Lent is, paradoxically enough, a joyful time in New York City, because it tends to feature some of the world’s very best performances of sacred choral music. Tonight offered one such, the New York Philharmonic’s rendition of Bach’s Mass in B Minor. It is my opinion, and not mine alone, that this is the greatest work by history’s greatest composer; and the Philharmonic and its associates did an excellent job of traversing it. Among the featured soloists were celebrated mezzo Anne Sofie von Otter and soprano Dorothea Röschmann (I don’t follow the music world closely at all, so I hadn’t heard of her before; she has a great voice, and the pictures of her do not do justice to her physical beauty).

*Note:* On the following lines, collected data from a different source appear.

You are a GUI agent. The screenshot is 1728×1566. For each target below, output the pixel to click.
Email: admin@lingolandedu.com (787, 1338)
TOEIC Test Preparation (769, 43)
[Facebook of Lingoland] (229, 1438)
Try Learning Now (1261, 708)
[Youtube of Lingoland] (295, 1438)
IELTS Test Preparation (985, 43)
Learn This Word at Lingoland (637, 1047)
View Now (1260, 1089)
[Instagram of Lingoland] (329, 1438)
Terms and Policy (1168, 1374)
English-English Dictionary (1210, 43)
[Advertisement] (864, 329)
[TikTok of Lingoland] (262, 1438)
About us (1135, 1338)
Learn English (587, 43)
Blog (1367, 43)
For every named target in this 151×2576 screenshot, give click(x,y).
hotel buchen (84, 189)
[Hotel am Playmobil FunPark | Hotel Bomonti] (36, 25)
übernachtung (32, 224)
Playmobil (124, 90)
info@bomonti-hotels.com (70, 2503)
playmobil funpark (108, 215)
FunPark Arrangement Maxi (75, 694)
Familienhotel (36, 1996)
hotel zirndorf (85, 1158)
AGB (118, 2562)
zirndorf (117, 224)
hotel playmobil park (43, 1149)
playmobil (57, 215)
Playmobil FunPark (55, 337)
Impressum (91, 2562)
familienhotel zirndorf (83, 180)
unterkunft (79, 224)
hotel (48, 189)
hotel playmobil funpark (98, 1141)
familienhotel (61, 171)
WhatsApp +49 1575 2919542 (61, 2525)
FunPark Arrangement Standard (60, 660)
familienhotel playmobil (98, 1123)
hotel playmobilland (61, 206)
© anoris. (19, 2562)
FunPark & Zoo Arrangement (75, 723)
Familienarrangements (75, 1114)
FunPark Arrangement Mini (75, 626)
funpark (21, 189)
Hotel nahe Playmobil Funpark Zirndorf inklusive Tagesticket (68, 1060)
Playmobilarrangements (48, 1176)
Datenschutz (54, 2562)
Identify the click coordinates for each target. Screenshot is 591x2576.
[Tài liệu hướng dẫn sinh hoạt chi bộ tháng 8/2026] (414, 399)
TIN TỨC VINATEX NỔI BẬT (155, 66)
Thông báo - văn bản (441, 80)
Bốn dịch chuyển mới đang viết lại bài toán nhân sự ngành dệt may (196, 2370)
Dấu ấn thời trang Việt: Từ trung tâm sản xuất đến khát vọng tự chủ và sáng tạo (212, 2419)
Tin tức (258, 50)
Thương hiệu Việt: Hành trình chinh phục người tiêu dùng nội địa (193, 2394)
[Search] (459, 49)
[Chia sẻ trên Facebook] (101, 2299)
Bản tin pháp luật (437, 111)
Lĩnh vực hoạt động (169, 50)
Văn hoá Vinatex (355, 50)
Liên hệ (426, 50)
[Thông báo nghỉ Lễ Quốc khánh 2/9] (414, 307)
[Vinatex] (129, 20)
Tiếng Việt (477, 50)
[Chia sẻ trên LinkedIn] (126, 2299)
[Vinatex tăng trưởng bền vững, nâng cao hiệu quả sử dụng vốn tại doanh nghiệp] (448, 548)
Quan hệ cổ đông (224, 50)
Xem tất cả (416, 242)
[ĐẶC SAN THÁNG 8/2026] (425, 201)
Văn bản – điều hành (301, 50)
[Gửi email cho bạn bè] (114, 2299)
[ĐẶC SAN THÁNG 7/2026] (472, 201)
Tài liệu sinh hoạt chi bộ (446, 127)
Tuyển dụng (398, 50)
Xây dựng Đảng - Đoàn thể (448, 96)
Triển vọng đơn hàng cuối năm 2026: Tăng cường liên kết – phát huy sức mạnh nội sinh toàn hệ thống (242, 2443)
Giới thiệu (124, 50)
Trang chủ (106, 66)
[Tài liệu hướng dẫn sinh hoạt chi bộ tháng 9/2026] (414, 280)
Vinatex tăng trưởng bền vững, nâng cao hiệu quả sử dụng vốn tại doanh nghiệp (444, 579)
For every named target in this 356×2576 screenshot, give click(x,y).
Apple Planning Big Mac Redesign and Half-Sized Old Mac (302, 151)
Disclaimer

Bach started work on the B Minor Mass a couple of decades earlier, and never saw the work performed in its entirety. (Indeed, the first complete performance did not take place until 109 years after his death.) Now, the purpose of a Mass setting is to provide music for a specific type of liturgical celebration — and yet Bach knew that this particular Mass setting was inappropriate even for the most elaborate cathedral Mass. The whole composition takes one hour and 50 minutes to perform — and represents only about one-quarter to one-third of the texts to be prayed at a typical Mass. This was a Mass, then, for listeners who would not be at a Mass.
It’s a personal statement of the composer’s faith, and it remains compelling even for people who are indifferent or hostile to that faith. It is a time capsule preserving that faith, and even a time bomb unleashing it on our vastly different age. In the few days after the election of the new pope, there has been a ferocious debate as to whether Pope Francis’s preference for simplicity betokens a hostility on his part to liturgical beauty. But as Elizabeth Scalia has so ably pointed out, a man whose favorite author is Dostoevsky is not likely to forget Dostoevsky’s assertion that it is beauty that will save the world. The B Minor Mass is one channel it might use to do so: It reaches, with its music, even those who think they reject its words.